Je croyais qu’elle ne comprendrait pas. Mais elle s’est penchée vers moi, elle m’a embrassée sur le front, elle m’a dit : « Tu es ma fille, à moi aussi. » Elle n’a pas dit ça comme ça, elle l’a dit en arabe, et c’était bien plus doux et plus fort, comme un serment. J’ai senti mes yeux se remplir de larmes. J’ai compris tout d’un coup pourquoi j’étais revenue jusqu’à la Loge, pourquoi j’avais monté l’escalier étroit jusqu’à sa porte. J’ai compris que c’était elle, elle était au centre de cette ville, son cœur et son âme, tout était en elle, ici dans ce petit appartement sans lumière, c’était elle la reine de ce monde. Sans elle, peut-être que rien ne resterait. Sans elle, les pauvres abandonneraient leurs maisons, laisseraient les enfants au coin des rues. Sans elle, il ne pourrait pas y avoir de paix ni de douceur, seulement la pauvreté et l’envie qui rongent, les crimes de sang, les filles qu’on emmène en voiture pour les vendre, les hommes ivres dans les cantines, les clodos, les éthéromanes dans les escaliers, avec leurs flacons et leurs tampons.

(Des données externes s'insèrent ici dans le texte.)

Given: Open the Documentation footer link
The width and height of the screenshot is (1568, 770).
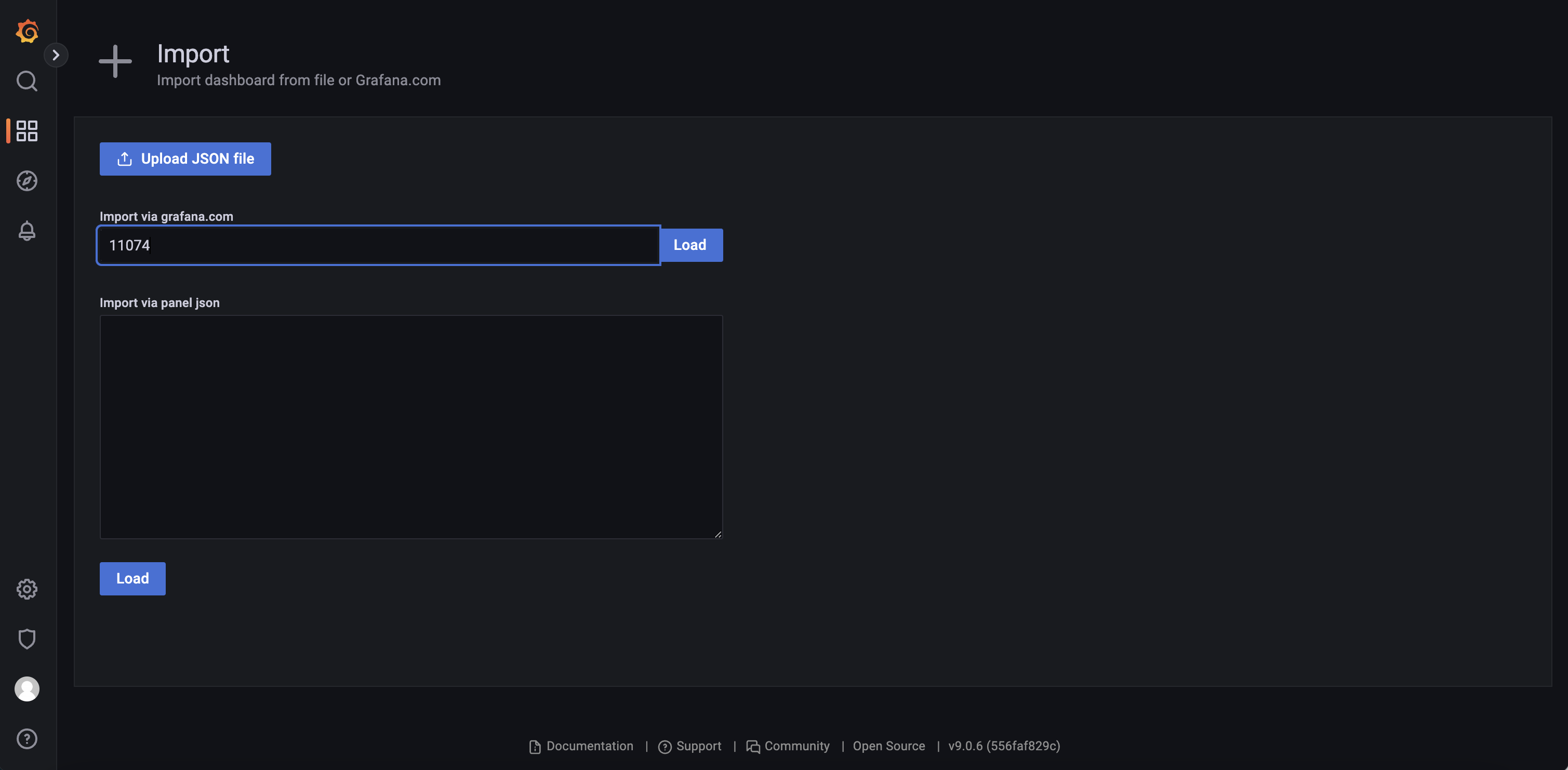Looking at the screenshot, I should coord(589,746).
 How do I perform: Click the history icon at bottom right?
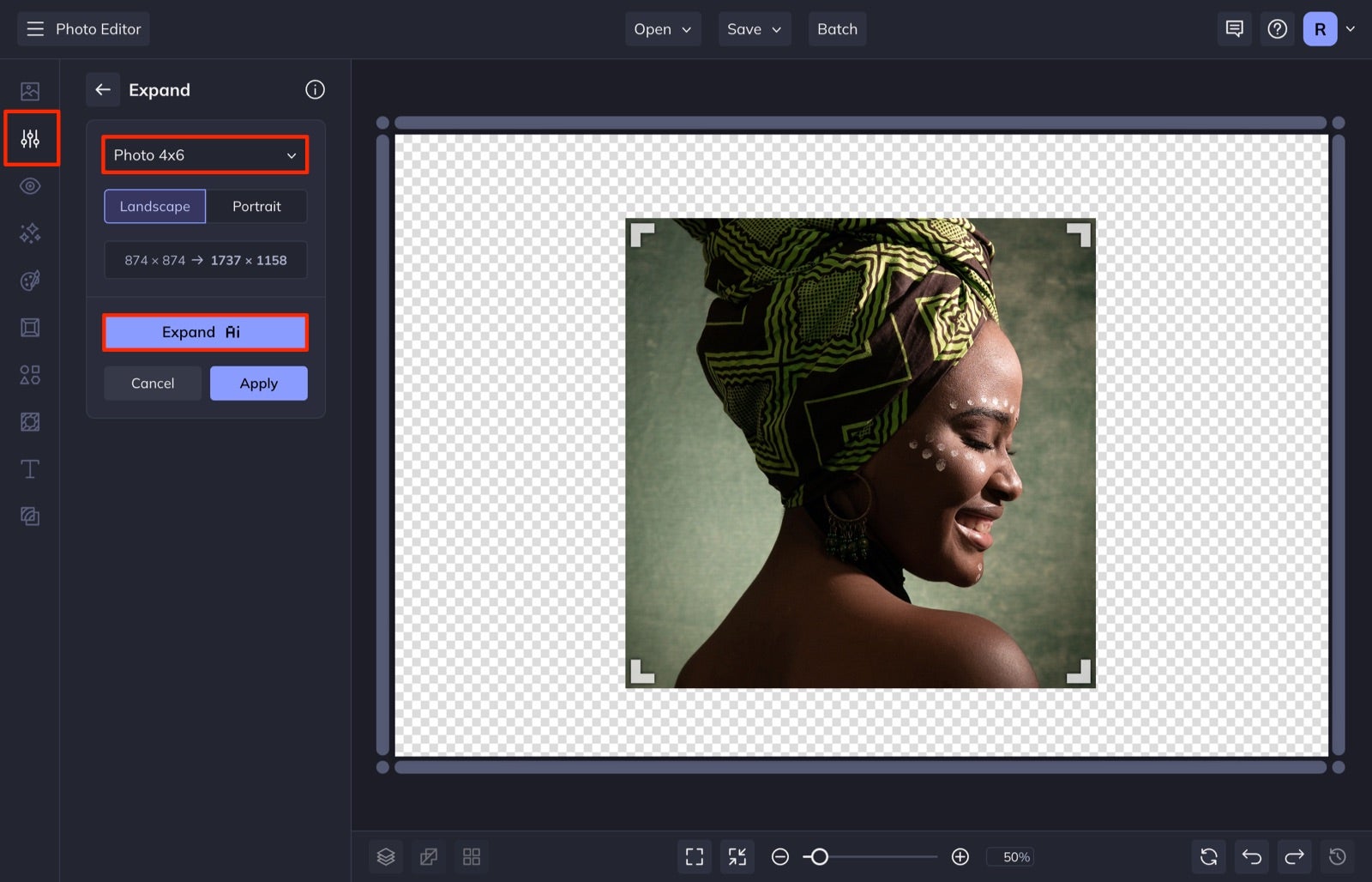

Je me suis levée, j’ai mis mon assiette dans l’évier. Je n’avais que quelques pas à faire pour aller jusqu’à la porte. J’ai embrassé Semmana, encore, j’ai pris de la lumière de ses yeux. Puis je suis montée en haut de l’immeuble, jusqu’au sixième, j’ai pris la clef que j’avais toujours autour du cou, je l’ai tournée lentement dans la serrure.
L’appartement était exactement comme je l’avais laissé, ç’aurait pu être il y a quelques heures à peine, avec les persiennes tirées, l’alcôve avec le divan et ses coussins, la table de formica et les deux chaises devant la fenêtre. J’ai marché à travers la pièce, jusqu’à la commode avec le réveil-matin, les deux serre-livres en coquillages, et la boîte à gâteaux dans laquelle il y a tous les papiers, dans laquelle ma mère avait rangé l’avis de décès de mon père. J’ai eu envie de laisser un mot quelque part, mais à quoi bon ? Elle ne sait pas lire, et de toute façon ça aurait fait un peu cinéma.
Je me suis allongée sur le divan, dans l’alcôve. L’après-midi, c’était bien pour dormir ou pour rêver. On garde les yeux ouverts et on voit le reflet de la fenêtre sur le plafond. Quand il y a du soleil dans la rue, on voit marcher les gens à l’envers. Quelquefois une auto, ou une benne, un cyclomoteur. Il n’y a pas beaucoup de bruit, seulement des bruits lointains, assourdis, comme dans des tuyaux.